FIGS. 2 (A), (B), and (C) are a waveform diagram and a data diagram showing how the cross code is inserted and reproduced by the embodiment of FIG. In the figure, a to s are audio sample points,
Z ₁ and Z ₂ are the insertion points of the cross code, Fig. 2 (A) is the input waveform of the voice, Fig. 2 (B) is the corresponding quantized voice data, and Fig. 2 (C) is the output of the voice. It is a waveform. An insertion point Z ₁ shows a case where a cross point is inserted after i when the sample point i is zero, and an insertion point Z ₂ is a sample where the code changes when the sample point is not zero. A cross code is inserted between the points p and q. In this way, the ADPCM voice data with the cross code inserted (Fig. 2 (B) outputs the output waveform of the voice like the sample points of the voice from a'to s' (Fig. 2 (C)). The cross code inserted in the converted ADPCM voice data is deleted during voice reproduction and does not appear in the output waveform.

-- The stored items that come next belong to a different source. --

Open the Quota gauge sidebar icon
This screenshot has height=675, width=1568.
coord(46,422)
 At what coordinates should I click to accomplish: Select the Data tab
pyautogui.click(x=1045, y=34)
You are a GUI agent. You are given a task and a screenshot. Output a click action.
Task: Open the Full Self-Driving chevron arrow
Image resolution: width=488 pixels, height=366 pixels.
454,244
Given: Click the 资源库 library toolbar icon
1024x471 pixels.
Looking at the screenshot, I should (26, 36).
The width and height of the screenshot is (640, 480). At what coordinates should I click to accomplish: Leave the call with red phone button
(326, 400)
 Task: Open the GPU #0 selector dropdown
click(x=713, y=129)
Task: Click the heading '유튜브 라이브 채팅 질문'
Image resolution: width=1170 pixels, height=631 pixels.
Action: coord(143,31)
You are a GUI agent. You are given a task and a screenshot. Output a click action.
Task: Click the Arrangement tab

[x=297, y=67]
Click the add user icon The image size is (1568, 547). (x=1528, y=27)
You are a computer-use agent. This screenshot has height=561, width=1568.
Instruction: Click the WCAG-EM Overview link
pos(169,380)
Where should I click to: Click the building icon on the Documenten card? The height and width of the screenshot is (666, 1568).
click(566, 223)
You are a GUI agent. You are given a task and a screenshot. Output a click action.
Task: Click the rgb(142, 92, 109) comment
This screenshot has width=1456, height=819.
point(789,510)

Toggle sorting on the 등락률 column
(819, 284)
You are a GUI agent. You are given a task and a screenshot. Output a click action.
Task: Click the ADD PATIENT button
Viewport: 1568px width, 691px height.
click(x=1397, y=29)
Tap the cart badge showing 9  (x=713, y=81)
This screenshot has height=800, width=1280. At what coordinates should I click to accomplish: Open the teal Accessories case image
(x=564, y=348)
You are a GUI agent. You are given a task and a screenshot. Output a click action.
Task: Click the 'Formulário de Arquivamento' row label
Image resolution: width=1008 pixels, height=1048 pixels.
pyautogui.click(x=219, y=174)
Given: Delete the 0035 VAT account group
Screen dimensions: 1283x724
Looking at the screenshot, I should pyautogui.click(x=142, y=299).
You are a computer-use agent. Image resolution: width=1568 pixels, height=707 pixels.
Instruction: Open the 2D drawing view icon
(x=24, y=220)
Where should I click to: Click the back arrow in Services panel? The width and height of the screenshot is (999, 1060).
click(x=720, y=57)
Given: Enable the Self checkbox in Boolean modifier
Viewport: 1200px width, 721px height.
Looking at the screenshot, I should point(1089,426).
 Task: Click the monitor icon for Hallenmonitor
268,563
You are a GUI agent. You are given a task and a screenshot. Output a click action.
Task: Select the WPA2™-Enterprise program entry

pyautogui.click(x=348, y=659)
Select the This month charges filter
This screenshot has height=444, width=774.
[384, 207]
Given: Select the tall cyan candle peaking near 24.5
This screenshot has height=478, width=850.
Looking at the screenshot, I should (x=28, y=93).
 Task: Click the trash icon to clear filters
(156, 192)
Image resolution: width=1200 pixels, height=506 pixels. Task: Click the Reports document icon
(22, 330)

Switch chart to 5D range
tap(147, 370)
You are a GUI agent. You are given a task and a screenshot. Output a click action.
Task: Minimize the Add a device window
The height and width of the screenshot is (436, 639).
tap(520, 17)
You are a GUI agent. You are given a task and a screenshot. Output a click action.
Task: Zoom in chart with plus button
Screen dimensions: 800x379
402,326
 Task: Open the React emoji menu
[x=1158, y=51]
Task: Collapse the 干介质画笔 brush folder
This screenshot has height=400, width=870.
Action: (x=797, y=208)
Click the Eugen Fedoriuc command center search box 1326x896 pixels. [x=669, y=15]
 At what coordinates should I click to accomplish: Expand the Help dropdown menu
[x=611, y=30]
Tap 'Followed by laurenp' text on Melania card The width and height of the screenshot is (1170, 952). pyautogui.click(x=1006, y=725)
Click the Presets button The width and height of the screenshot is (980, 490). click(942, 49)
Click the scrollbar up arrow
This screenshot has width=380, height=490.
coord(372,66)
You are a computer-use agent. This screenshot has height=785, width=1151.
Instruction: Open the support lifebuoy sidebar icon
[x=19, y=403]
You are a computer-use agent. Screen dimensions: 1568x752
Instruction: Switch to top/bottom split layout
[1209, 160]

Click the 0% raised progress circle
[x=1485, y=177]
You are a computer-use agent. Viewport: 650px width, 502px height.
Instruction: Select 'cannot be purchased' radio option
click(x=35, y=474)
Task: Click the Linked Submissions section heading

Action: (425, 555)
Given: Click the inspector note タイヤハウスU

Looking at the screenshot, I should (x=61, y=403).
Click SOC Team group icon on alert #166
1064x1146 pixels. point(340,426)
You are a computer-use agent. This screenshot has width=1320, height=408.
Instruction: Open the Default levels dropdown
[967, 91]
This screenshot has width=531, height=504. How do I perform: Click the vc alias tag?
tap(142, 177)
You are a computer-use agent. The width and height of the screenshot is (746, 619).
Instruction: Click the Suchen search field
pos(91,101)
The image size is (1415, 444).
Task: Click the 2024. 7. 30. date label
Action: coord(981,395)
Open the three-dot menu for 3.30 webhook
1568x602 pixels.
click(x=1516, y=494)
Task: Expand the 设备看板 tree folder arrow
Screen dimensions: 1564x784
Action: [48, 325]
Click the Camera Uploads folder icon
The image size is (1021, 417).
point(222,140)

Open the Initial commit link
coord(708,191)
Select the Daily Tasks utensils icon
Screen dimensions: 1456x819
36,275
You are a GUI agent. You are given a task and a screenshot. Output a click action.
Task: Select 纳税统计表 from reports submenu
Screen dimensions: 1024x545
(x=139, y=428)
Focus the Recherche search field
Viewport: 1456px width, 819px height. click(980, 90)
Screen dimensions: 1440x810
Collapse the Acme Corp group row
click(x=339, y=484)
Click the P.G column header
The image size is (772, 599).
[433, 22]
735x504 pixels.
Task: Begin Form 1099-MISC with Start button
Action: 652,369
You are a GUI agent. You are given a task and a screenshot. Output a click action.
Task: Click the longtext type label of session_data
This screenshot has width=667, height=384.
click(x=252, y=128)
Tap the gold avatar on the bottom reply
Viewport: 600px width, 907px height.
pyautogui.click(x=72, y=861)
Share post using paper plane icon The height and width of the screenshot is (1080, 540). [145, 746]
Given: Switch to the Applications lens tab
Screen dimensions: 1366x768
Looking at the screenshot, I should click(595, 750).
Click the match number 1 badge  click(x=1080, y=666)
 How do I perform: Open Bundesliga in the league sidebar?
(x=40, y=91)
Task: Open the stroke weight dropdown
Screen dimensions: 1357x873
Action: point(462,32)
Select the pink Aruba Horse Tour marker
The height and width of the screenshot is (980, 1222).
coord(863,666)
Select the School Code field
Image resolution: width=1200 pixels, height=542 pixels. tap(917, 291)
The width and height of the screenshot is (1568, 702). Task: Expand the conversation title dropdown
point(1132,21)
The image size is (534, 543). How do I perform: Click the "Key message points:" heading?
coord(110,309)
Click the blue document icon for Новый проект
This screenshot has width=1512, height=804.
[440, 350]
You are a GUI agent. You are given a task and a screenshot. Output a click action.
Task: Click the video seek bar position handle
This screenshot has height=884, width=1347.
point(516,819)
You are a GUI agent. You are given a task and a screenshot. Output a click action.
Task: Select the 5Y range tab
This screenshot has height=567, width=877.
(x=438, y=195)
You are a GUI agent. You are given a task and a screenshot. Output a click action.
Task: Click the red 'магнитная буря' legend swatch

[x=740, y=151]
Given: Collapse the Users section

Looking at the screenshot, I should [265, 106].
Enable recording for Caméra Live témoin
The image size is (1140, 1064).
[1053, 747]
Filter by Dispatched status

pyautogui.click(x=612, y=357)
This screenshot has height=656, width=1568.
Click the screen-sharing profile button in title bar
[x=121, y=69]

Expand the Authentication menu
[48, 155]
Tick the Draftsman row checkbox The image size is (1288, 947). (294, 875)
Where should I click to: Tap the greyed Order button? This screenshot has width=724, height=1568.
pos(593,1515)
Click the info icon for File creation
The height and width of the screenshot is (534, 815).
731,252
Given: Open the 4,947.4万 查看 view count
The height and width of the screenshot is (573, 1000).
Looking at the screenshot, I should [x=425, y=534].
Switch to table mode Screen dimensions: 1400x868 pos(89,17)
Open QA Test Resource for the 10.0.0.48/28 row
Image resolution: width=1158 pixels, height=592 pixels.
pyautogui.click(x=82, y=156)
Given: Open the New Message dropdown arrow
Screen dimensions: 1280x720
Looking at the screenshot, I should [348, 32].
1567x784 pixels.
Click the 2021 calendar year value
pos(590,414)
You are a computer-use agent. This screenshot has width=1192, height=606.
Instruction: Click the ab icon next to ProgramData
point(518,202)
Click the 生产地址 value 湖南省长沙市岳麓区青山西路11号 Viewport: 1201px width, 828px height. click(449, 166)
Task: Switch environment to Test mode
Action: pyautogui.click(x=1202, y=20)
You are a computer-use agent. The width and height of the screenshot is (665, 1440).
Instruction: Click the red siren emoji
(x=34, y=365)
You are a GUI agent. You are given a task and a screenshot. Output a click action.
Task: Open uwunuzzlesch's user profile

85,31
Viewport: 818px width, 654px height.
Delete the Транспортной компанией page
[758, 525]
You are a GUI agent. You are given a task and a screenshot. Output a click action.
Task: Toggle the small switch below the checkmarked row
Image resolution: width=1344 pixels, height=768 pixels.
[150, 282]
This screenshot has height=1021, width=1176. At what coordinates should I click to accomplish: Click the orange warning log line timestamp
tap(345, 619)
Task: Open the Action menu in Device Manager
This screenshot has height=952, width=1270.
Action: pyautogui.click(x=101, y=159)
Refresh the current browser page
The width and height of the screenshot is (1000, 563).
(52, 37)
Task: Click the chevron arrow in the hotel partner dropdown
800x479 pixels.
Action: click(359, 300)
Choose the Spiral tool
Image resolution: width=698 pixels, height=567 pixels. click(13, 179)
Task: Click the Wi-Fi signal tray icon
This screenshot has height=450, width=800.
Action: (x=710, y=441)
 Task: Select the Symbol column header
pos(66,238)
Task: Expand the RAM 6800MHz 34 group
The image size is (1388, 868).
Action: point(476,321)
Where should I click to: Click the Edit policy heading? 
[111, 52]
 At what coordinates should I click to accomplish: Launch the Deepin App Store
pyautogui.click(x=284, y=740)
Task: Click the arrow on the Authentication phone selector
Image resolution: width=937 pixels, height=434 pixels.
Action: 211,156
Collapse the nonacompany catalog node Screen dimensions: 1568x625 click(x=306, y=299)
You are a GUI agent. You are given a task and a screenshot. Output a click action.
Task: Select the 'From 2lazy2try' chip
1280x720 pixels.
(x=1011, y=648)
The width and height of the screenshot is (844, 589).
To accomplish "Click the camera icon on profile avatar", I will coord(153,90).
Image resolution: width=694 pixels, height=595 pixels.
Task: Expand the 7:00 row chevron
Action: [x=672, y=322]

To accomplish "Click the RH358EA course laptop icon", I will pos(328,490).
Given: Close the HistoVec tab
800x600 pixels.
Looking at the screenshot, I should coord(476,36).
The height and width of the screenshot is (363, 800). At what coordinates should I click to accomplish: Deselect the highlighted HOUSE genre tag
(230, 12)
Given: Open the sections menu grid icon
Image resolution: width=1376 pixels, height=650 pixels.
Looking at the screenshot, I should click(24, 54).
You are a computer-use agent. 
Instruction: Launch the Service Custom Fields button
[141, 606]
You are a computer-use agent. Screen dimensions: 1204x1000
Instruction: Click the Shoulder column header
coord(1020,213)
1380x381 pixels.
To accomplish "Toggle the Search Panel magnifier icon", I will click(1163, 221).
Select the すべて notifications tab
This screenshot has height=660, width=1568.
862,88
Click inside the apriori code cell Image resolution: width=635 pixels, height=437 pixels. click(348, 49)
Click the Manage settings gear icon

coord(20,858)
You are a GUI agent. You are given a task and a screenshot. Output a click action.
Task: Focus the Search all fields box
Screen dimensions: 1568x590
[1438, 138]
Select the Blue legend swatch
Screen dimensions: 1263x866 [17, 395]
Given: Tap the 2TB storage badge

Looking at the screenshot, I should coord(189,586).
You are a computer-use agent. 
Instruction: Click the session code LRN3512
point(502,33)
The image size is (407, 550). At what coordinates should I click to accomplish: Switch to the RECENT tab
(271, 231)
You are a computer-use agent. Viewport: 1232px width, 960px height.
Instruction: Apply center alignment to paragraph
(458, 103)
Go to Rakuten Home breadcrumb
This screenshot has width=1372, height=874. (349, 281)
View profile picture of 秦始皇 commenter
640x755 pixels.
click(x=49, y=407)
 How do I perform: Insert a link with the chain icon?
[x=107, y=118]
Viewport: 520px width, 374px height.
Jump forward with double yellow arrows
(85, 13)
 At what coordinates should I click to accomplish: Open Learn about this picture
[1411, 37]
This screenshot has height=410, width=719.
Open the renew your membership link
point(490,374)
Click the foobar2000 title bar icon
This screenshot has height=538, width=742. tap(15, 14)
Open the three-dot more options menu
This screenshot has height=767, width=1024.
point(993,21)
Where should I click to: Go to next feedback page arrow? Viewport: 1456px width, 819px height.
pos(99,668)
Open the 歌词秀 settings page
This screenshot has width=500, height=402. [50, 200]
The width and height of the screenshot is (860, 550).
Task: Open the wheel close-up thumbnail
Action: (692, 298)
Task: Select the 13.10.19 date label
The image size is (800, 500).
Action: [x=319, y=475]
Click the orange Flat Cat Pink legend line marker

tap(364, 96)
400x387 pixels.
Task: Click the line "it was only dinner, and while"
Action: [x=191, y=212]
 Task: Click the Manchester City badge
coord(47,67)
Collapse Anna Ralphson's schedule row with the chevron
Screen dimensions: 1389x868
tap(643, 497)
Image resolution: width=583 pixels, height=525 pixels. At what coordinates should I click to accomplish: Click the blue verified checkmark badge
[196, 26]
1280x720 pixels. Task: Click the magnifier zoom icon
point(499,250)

3 (A) and 3 (B) are time charts showing the state of signal correction according to the present embodiment. FIG. 3 (A) is a voice waveform in a conventional device, and FIG. 3 (B) is this embodiment. The audio waveform in the example is shown. It is assumed that the audio data transferred from the magnetic disk device 6 is erroneously transferred at the timing E.
If this voice data is incorrect, the conventional device (Fig. 3 (A))
In that case, the playback limit of the audio is exceeded and the waveform is clipped, and since ADPCM is used, such a state of waveform distortion continues until the end of this audio.

On the other hand, in the present embodiment, the waveform is clipped from the timing E until the zero-crossing code Z is detected, but after the zero-crossing code Z is detected, the waveform is reproduced to that point zero. After the zero-crossing code Z, correct sound can be reproduced as shown in FIG. 3 (B).

Next, the operation of this embodiment will be described in detail in association with the waveform diagram.

FIG. 4 is a flow chart showing a state at the time of recording by means 2, 3 and 4 of the present embodiment, and FIG. 5 is a waveform diagram at the time of code generation in FIG. Suppose the waveform to be recorded is given by the function (p).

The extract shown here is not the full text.